Acemoğlu’na göre, toplumla devlet arasında dengeyi sağlayacak kurumları inşa ederken, toplumun devlete karşı güçlenmesini sağlamak gerek. Bu da ancak adalet sağlayıcı yeni mekanizmalar kuran, ihtilafları çözmek için kapasitesini geliştiren bir toplumla mümkün.
Prof. Dr. Daron Acemoğlu 19 Ekim 2021 tarihinde TÜSİAD Yönetim Kurulu’nda geleceği yeniden inşa etmek temalı bir konuşma yaptı. Gelecek için daha iyi kurumları nasıl inşa edebiliriz konusunu ele alırken, kurumların gelişmesi ve daha iyi işlemesinin adaletle sağlanabileceğini söyledi. Adalete ilişkin söylediklerinin birçok ekonomistin söyleyegeldiklerinden farklı bulduğum için burada adalete dair söylediği unsurları hukuki gelişmelerle harmanlayarak ele almak istiyorum. Hemen belirtmeliyim ki konuşma James Robinson ile beraber yazdıkları Türkçe’de Dar Koridor
[1] ismiyle yayınlanmış eserde yer alan fikirlere dayanıyor. Eseri henüz okumadım dolayısıyla değerlendirmeleri konuşmada belirttiği unsurlar üstünden yapacağım.

Sağlanan malzeme:
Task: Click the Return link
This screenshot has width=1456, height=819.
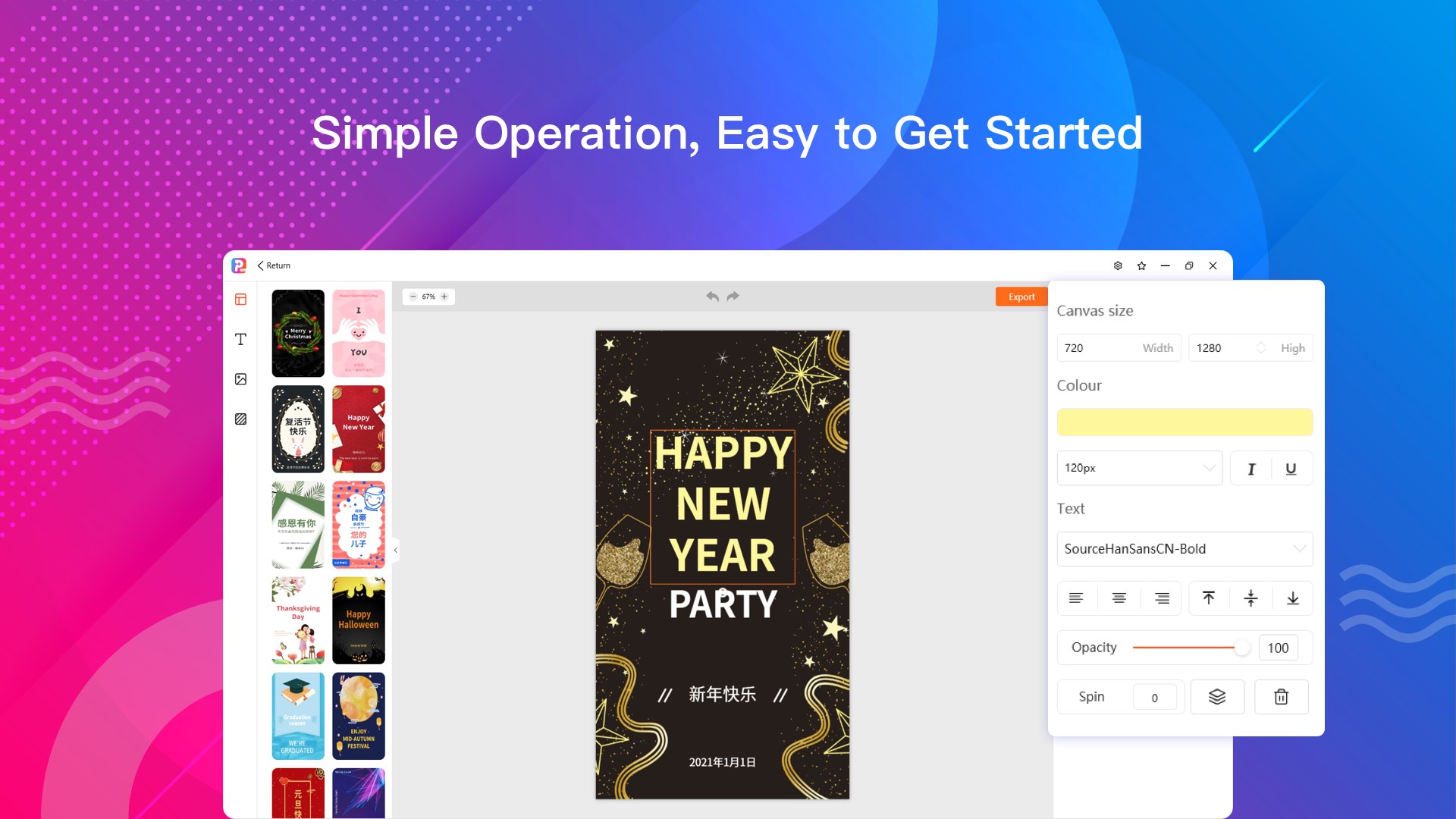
--
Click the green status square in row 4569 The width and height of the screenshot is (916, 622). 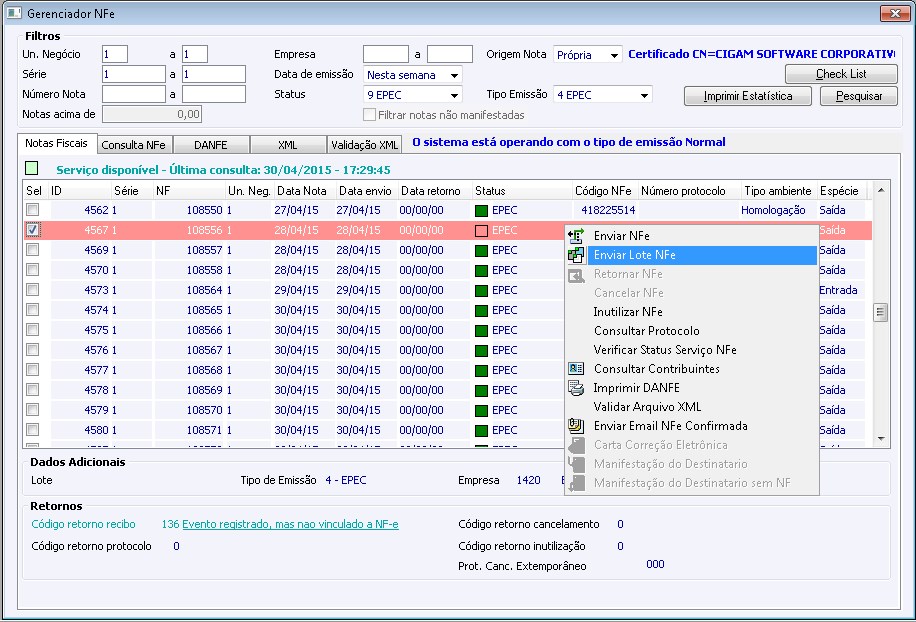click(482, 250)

Yapılacak iş:
Acemoğlu'nun konuşmasını anlatan sayfaya göre Daron Acemoğlu, TÜSİAD Yönetim Kurulu'ndaki konuşmasını hangi tarihte yaptı?

Yanıt:
19 Ekim 2021 tarihinde.